Mexican Fiesta spice blend(May be presentGluten)
water (for the mayo)
Slice the kernels off the corn cob. TIP: Do this in a large bowl to prevent the kernels from going everywhere! Cut the cauliflower into 2cm pieces. Drain and rinse the black beans (see ingredients list). Add the slaw mix and black beans to a large bowl. Set aside. Zest the lime to get a pinch then slice into wedges. Add the lime zest, mayonnaise and water (for the mayo) to a small bowl with a squeeze of lime juice. Season with salt and pepper and mix well. TIP: Cut the cauliflower to the correct size to ensure it cooks in the allocated time!
Heat a large frying pan over a high heat. Once hot, add the corn kernels and cook for 4-5 minutes, or until lightly browned. Transfer to the bowl with the slaw. TIP: Cover the pan with a lid if the kernels are jumping out.
In a large bowl, place the salt, plain flour, Mexican Fiesta spice blend and water (for the batter). Whisk to combine, then add the cauliflower and toss well to coat.
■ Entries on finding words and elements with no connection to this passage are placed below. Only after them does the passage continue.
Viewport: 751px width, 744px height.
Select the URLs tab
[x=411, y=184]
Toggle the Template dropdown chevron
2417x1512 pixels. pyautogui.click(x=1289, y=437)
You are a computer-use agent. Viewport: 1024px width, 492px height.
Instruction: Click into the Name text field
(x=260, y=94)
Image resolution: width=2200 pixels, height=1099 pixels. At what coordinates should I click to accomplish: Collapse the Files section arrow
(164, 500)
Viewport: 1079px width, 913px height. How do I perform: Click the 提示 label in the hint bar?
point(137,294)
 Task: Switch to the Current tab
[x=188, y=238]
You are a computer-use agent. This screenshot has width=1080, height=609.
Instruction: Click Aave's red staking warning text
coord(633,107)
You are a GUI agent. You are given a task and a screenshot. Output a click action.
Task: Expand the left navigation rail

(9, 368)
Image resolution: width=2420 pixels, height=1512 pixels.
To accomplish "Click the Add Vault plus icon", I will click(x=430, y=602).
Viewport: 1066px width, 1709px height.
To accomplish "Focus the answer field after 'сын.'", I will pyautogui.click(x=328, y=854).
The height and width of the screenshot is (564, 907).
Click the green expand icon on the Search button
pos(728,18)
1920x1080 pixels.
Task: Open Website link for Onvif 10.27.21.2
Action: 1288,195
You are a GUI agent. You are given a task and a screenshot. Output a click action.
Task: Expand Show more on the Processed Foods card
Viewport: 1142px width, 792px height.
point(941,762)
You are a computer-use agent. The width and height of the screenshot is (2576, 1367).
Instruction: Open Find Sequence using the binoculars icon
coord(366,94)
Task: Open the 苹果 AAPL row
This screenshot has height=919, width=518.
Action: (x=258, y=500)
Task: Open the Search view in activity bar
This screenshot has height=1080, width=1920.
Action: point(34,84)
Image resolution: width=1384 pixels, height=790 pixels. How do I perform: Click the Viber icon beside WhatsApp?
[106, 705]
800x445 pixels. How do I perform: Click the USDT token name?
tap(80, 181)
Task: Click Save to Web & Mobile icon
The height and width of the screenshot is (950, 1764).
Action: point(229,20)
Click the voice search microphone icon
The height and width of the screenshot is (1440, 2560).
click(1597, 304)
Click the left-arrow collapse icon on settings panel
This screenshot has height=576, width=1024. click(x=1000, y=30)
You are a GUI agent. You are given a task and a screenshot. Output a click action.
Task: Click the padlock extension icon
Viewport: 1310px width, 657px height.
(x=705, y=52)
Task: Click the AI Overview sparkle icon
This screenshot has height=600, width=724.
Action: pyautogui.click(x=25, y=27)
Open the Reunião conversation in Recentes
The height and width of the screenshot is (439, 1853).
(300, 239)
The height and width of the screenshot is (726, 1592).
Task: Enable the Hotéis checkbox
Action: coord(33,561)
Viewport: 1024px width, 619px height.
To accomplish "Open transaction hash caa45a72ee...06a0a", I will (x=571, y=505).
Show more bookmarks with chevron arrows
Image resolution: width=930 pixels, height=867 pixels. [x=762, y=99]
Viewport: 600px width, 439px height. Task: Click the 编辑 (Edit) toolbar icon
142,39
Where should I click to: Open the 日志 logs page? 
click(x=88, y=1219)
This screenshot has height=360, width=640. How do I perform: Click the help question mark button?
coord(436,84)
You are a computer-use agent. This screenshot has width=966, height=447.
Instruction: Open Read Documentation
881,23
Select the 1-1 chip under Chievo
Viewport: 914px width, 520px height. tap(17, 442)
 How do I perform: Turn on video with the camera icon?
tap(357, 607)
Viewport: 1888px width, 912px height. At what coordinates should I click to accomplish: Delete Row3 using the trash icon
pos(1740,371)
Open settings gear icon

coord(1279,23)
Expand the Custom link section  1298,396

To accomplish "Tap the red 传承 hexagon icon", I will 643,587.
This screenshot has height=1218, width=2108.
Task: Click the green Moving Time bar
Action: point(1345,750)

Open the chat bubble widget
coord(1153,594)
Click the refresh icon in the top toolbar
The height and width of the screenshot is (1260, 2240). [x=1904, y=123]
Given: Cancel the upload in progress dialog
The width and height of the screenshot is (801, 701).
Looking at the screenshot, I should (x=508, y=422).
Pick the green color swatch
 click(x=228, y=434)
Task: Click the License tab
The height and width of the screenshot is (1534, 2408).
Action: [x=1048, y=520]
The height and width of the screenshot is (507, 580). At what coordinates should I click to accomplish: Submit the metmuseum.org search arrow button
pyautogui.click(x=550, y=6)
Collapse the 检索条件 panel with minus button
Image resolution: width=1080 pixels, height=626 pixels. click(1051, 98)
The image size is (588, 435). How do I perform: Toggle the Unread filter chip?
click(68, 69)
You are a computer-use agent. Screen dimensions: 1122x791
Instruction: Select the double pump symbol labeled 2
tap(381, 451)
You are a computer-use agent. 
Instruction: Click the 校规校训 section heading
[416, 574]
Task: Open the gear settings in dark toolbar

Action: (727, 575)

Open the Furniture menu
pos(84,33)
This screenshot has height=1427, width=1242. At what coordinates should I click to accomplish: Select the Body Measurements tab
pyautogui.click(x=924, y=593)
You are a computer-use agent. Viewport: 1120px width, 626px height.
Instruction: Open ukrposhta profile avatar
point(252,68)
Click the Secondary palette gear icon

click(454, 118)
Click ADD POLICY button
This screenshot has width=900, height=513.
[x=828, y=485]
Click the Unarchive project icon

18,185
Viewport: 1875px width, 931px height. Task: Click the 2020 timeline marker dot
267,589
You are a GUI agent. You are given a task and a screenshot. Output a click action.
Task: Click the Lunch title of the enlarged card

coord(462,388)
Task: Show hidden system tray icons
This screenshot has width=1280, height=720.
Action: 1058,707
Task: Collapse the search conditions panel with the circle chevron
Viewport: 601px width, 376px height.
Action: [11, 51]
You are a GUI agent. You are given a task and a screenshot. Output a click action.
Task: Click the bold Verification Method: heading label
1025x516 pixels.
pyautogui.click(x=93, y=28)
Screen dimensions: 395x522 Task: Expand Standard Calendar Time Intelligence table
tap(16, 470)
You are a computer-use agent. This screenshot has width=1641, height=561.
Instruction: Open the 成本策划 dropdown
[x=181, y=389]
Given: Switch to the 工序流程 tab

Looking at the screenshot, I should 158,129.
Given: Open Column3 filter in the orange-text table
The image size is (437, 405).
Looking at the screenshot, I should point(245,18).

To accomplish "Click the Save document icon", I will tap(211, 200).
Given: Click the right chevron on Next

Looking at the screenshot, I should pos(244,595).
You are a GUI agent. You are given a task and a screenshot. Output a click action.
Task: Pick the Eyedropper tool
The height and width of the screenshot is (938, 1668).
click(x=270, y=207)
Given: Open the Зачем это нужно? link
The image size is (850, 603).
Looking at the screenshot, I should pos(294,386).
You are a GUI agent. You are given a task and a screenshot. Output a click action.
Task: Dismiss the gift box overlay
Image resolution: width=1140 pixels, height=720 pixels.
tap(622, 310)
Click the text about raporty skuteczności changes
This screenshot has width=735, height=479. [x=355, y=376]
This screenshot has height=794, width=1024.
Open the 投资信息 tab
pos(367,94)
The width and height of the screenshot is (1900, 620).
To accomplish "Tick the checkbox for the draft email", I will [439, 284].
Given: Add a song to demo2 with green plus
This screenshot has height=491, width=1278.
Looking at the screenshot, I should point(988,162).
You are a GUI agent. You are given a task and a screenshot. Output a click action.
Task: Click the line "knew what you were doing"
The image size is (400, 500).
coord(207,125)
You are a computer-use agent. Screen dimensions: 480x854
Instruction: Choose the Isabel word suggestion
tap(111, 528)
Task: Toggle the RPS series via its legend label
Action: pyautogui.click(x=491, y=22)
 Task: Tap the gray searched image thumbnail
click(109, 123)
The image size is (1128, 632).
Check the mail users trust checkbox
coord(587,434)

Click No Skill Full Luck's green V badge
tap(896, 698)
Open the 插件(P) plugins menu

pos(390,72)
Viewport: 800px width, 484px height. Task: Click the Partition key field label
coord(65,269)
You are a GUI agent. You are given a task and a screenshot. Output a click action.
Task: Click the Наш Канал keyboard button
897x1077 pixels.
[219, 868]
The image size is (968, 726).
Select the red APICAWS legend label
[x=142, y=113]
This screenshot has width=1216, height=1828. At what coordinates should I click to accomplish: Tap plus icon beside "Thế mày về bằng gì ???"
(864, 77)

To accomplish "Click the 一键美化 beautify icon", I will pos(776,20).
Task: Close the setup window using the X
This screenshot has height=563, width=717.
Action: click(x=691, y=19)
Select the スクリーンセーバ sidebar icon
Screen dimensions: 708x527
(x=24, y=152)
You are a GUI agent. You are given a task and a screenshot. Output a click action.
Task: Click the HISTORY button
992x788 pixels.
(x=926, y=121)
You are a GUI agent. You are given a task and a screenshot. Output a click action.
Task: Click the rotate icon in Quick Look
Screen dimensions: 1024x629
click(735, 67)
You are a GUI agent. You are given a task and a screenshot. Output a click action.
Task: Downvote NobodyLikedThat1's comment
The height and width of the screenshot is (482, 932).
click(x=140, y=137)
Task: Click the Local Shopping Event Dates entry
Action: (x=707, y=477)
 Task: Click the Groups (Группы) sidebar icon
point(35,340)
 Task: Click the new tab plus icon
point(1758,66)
In the large frying pan, heat enough olive oil to coat the base of the pan over a medium-high heat. When the oil is hot, add 1/2 the cauliflower and cook, turning occasionally, for 5-6 minutes or until golden and softened. TIP: Add a little more oil if the cauliflower soaks it all up! Transfer to a plate lined with paper towel. Repeat with the remaining cauliflower.
Add a squeeze of lime juice to the large bowl with the slaw. Drizzle with a little olive oil and season generously with salt and pepper. Toss to combine.
Divide the black bean slaw between bowls and drizzle with the lime mayonnaise. Top with the Mexican cauliflower and crumble over the fetta. Serve with the remaining lime wedges.